As recently as late last year, President Obama was asked about the Supreme Court’s Citizens United case, a decision that opened the door wider to big campaign donations. Quoth the President:
There aren’t a lot of functioning democracies around the world that work this way, where you can basically have millionaires and billionaires bankrolling whoever they want, however they want.
Yet interestingly, Obama made no mention of campaign finance reform in his 2014 State of the Union address. This agenda-setting speech is typically encyclopedic in its laundry-listing of everything that’s on a commander-in-chief’s mind—and yet in this particular speech, nearly 7000 words long, POTUS made no mention of money in politics.
So why the silence? What might have chilled the President’s interest? One possible clue can be found in a news article in Sunday’s Washington Post headlined, “Environmental advocates target climate change as Democratic election issue.” Actually, the headline might be translated to read, “Green liberal billionaires plot to elect Democrats who will squeeze down the energy industry.” Indeed, the piece details the efforts of former vice president Al Gore and a coterie of billionaires, mostly clustered in the San Francisco Bay Area, including hedge funder Tom Steyer and Esprit founder Susie Tompkins Buell, to bankroll the Democrats to victory in 2014.

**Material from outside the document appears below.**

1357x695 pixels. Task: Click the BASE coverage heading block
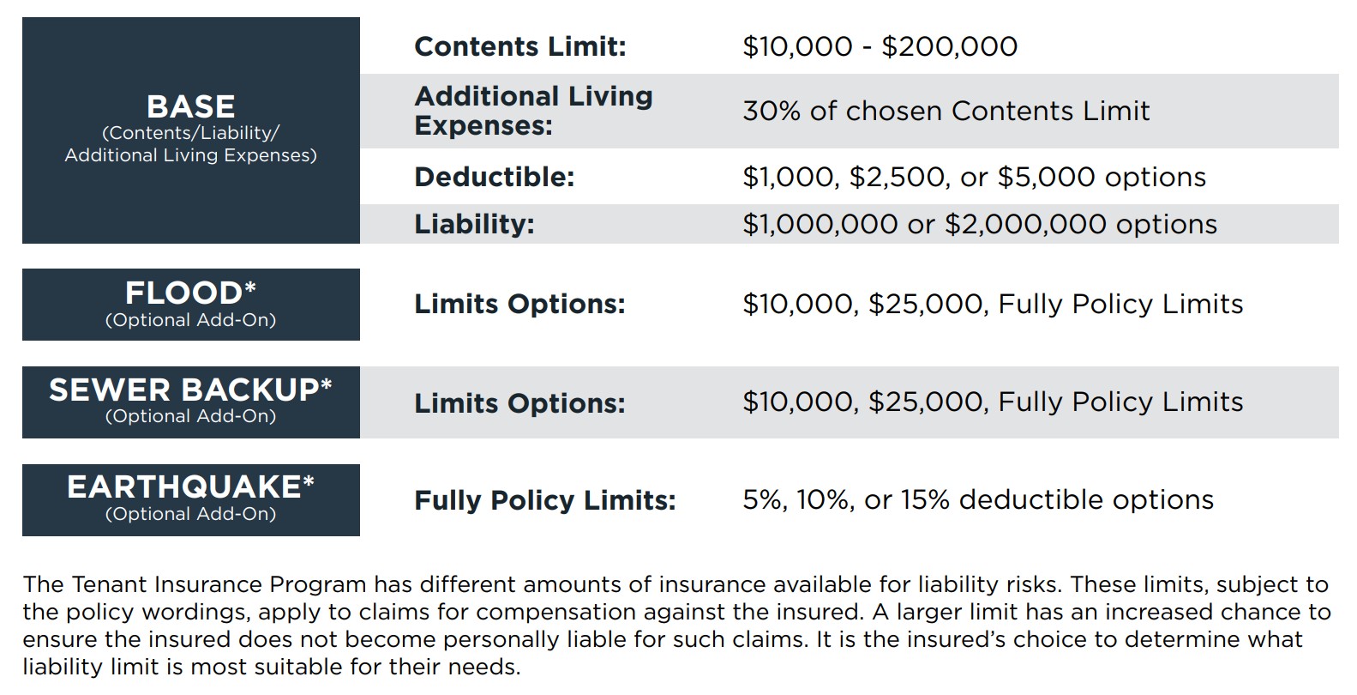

Or maybe we should say, “bankroll Democrats to survival.” As MSNBC’s Chris Matthews asserted on Sunday, “a rosy scenario” for Senate Democrats in 2014 is to lose only five seats, and they could, he added, lose as many as 10. In other words, Democrats need all the help they can get.

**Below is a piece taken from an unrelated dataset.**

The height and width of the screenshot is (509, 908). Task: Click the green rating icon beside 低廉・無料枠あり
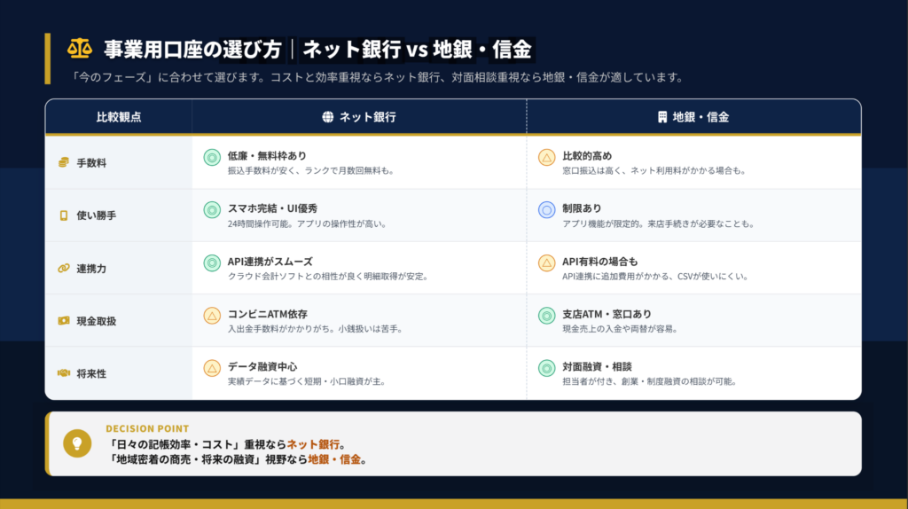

And they can get help from Big Green, and lots of it—but at a price. As Washington Post writer Juliet Eilperin wrote, “Wealthy environmentalists are pushing Democrats to take bolder positions on climate change.” Once again, if we might be allowed to translate, “wealthy” means, in fact, “super rich.”
Steyer, for example, retired from investing to devote himself full time to liberal-left activism, mostly, green activism; he seems determined to play the role of Green Godfather. He reportedly spent $11 million to help elect Democrat Terry McAuliffe as governor of Virginia, and he has pledged another $100 million more in the coming the 2014 midterm elections; a look at his website, Next GenClimate.org, shows he is perfectly happy to be the upfront face of all his political efforts.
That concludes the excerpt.